=== Begin Enclosure ===

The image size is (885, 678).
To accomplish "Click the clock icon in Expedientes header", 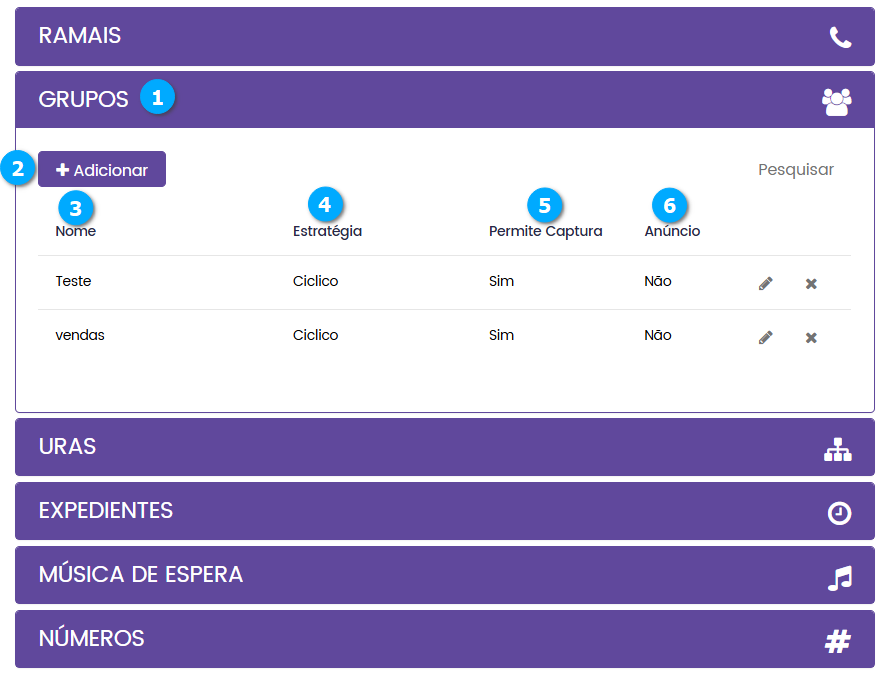I will pos(839,513).
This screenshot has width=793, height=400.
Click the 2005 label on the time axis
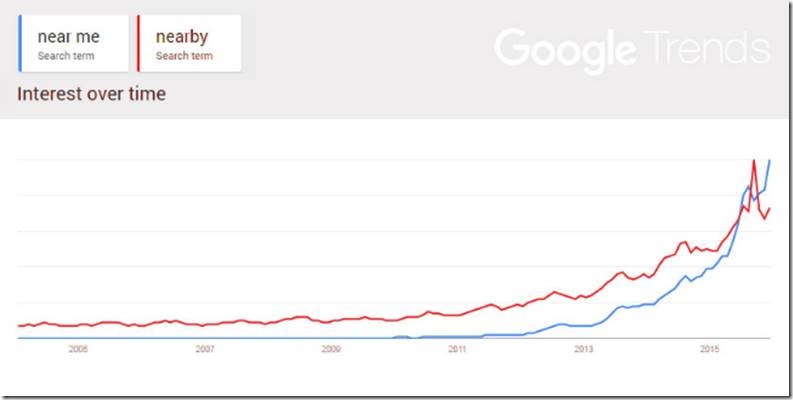click(x=78, y=350)
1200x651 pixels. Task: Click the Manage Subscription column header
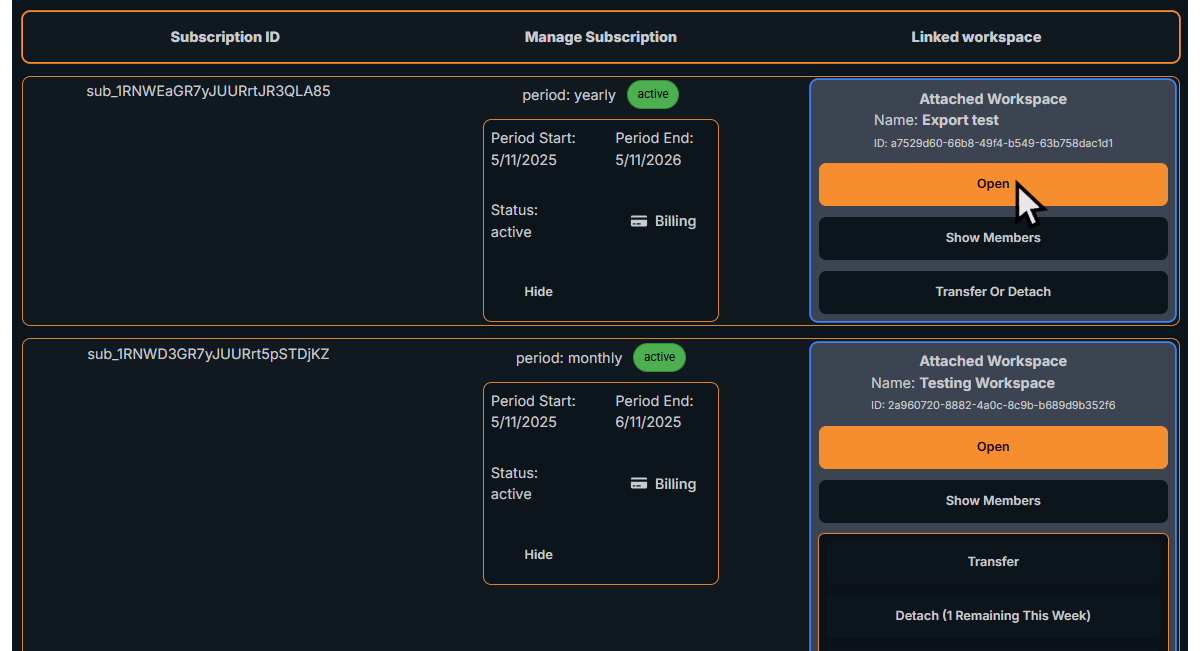(x=600, y=37)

=== End Enclosure ===

▶ What is required: Without the pictures, reproduce each line from the one containing "1200x651 pixels. Task: Click" through the last line of the material above, both of those lines included.

▶ Your solution:
1200x651 pixels. Task: Click the Manage Subscription column header
(x=600, y=37)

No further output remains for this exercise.